Work to be completed: Using the Chairman's E-News below, explain in one to three sentences why Coventry's skies turned red last month.

Text to read:
-- start --

A message from the Chairman of
The Friends of Coventry Cathedral
Chairman's E-News
 
March 2024 
 

 
THIS SPECTACULAR VIEW of Coventry Cathedral at sunset was taken last month by Mark Pemberton.   Mark is the Coventry photographer who had an exhibition of his work in the Cathedral last year.
     On the day of the pictured sunset the route of my late afternoon walk took me around the War Memorial Park where I witnessed Coventry’s spectacularly red skies for myself. (BELOW)
     The red skies happened two or three nights in succession, and they were the result of sandstorms in the Sahara Desert.   The desert storms had sent fine particles of dust up high into the earth’s atmosphere to be carried along in the jet stream.   The sand in the atmosphere refracted the light and caused the intensive red hues that you see in the photos.
     The sand dust phenomenon is not unique and can affect the UK several times during the year, though not always with the same spectacular lighting effects.   In some UK regions last month light sand deposits also fell from the sky and motorists found sprinklings on their car windscreens first thing in the morning.   I did not notice that effect on my car in Coventry.
 
 
          
 

ASH WEDNESDAY

Remember you are dust, and to dust you shall return.
Turn away from sin and be faithful to Christ.




Lenten Reflections

THE CHAPEL of UNITY is hosting an online 20-minute Poem Reflection at 6.00pm each Monday evening during Lent.  
The reflections follow a selection of the poems taken from 
The Heart’s Time (edited by Janet Morley)
        4th March              The Wrong Beds               Roger McGough
        11th March            Those Winter Sundays     Robert Hayden
        18th March            I am the great sun           Charles Causley
        25th March            Pax                                   D H Lawrence
  For you to join on ZOOM the online link details are:
Meeting ID: 813 1041 7352         
Passcode: 181962










 
Limerick support
 
AFTER THE 1940 destruction of the Cathedral there was a spontaneous outpouring of support.   People from across the world wanted to help Coventry Cathedral.   The momentum was such that without any effort at all a Coventry Cathedral Rebuilding Fund sprang into existence.

-- end --

Dataset extract:
-- start --

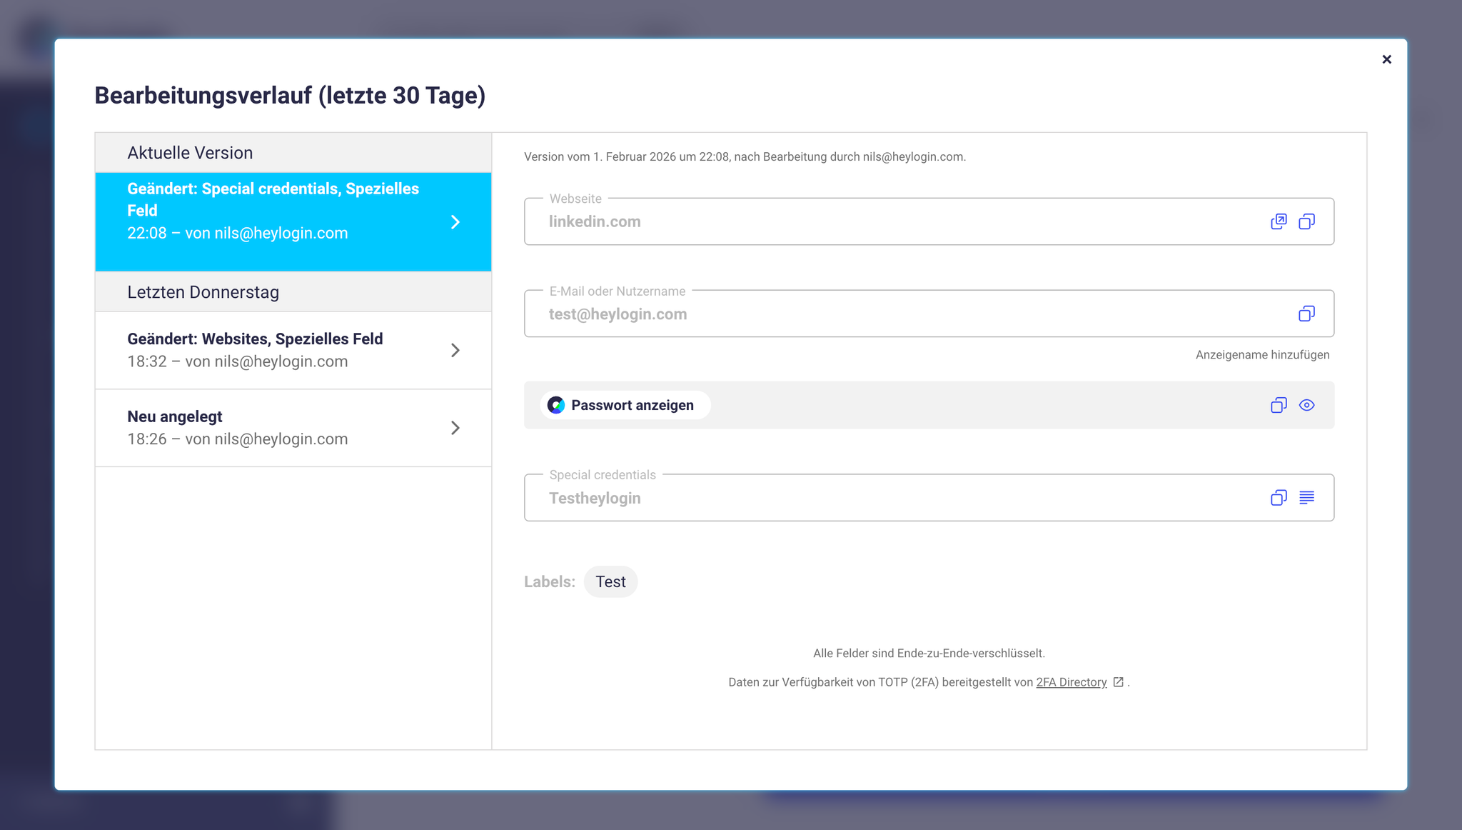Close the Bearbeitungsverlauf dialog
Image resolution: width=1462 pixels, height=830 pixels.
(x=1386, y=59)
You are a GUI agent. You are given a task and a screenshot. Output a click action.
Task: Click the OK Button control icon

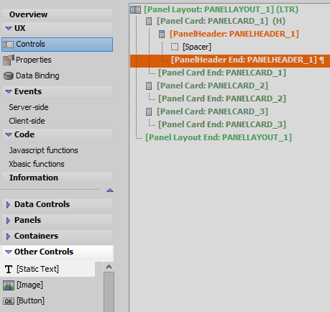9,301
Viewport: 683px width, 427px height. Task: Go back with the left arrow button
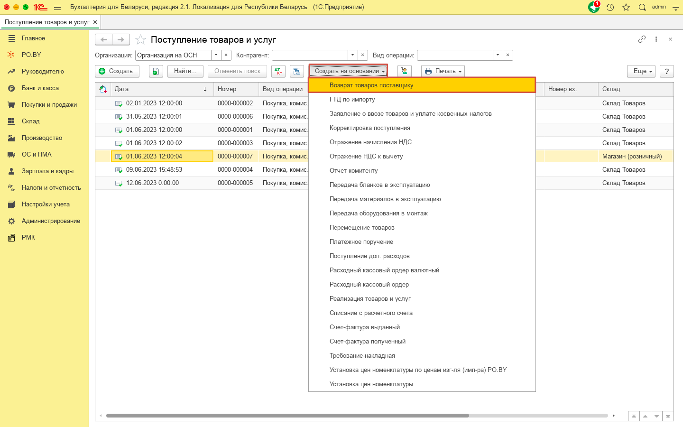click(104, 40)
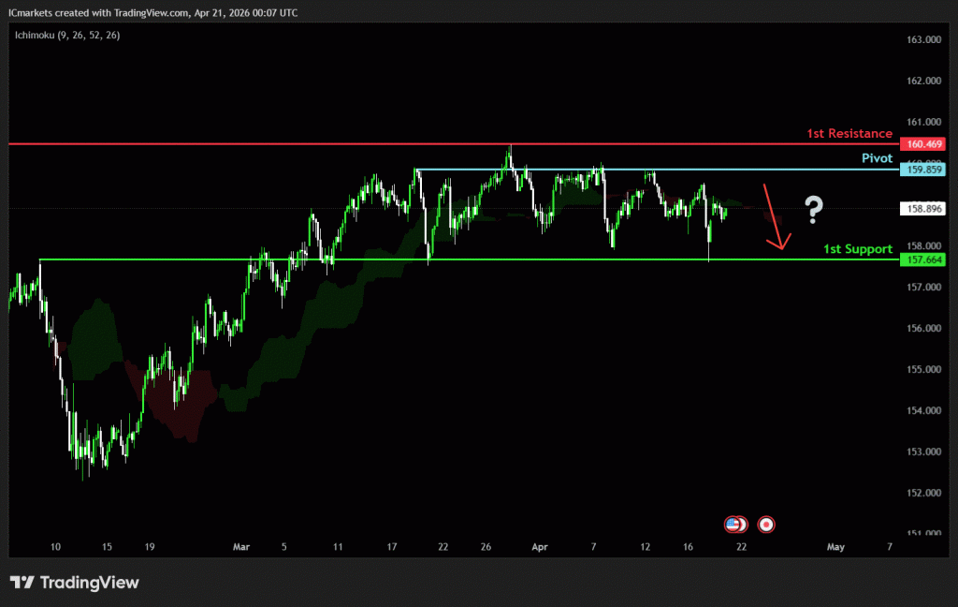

-- end --

Solution to the problem: Sandstorms in the Sahara Desert sent fine dust particles high into the earth's atmosphere, where the jet stream carried them along. That sand refracted the light and produced the intense red hues.